Document section.
How the Barracks Row Popeyes Fell Through the Cracks at DC Department of Health
By Larry Janezich
Posted December 28, 2021
ANC6B invited the Food and Safety and Hygiene Division of the DC Department of Health to its December 14 meeting to talk about restaurant inspections. Ivory Cooper, Food Technologist at the DC Department of Health, gave a lengthy presentation on the DC food safety inspection process and FDA guidelines.
After the presentation, ANC6B Chair Brian Ready, referred to the “elephant in the room” – the early November closure of the Barracks Row Popeyes, not as the result of conditions discovered by DC Department of Health, but only after a video by a deliveryman showing a rampant rat infestation inside went viral on Tik Tok and Twitter. The now-closed restaurant was in Ready’s Single Member District and Ready asked Cooper how often his agency inspects restaurants.

Exercise instructions.
1: Using the article on the Barracks Row Popeyes, explain what caused the restaurant's early November closure. Answer in one to three sentences.
2: Rewrite the stretch of the Popeyes article from "After the presentation, ANC6B" through "agency inspects restaurants.", replacing "deliveryman" with "delivery driver".

Dataset excerpts.
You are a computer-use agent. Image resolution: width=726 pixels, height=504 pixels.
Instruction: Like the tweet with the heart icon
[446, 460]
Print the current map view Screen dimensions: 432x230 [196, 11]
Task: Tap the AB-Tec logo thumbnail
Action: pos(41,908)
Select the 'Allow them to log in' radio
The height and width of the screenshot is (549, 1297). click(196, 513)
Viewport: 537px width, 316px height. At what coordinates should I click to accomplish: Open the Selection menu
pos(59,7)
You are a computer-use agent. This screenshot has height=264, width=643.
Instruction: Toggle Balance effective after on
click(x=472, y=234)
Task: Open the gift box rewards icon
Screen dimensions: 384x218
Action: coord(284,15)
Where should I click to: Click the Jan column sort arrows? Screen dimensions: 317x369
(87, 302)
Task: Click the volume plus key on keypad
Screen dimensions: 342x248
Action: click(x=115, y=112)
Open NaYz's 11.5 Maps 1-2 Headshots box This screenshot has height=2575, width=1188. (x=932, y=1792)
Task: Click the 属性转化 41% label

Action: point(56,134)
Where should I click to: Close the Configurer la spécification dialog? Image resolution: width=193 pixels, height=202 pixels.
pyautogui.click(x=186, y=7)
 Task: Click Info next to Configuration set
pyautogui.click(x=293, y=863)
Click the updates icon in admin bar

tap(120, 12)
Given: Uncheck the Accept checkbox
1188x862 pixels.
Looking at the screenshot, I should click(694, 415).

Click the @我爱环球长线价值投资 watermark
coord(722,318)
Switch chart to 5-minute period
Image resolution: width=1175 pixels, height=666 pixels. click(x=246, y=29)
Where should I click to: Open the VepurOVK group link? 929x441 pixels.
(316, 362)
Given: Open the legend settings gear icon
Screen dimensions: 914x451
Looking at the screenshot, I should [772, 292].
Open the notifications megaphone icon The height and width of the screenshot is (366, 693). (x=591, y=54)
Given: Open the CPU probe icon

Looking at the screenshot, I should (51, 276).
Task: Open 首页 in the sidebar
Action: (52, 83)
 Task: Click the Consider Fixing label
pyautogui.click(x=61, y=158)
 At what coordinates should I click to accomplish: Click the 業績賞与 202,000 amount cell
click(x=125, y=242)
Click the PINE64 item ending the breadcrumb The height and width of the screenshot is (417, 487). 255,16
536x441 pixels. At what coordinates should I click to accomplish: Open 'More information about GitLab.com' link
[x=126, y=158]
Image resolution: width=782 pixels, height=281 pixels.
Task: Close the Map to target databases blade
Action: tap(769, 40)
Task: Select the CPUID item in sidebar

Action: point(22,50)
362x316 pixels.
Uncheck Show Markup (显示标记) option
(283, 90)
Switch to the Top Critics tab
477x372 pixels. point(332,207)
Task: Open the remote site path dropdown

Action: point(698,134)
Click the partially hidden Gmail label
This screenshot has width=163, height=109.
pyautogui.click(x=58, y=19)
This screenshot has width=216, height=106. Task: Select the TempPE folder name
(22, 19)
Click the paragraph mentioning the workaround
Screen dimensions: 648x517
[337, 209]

Answers to the problems.
1: The restaurant was not closed because the DC Department of Health found problems there. It closed only after a deliveryman's video showing a rampant rat infestation inside went viral on Tik Tok and Twitter.

2:
After the presentation, ANC6B Chair Brian Ready, referred to the “elephant in the room” – the early November closure of the Barracks Row Popeyes, not as the result of conditions discovered by DC Department of Health, but only after a video by a delivery driver showing a rampant rat infestation inside went viral on Tik Tok and Twitter. The now-closed restaurant was in Ready’s Single Member District and Ready asked Cooper how often his agency inspects restaurants.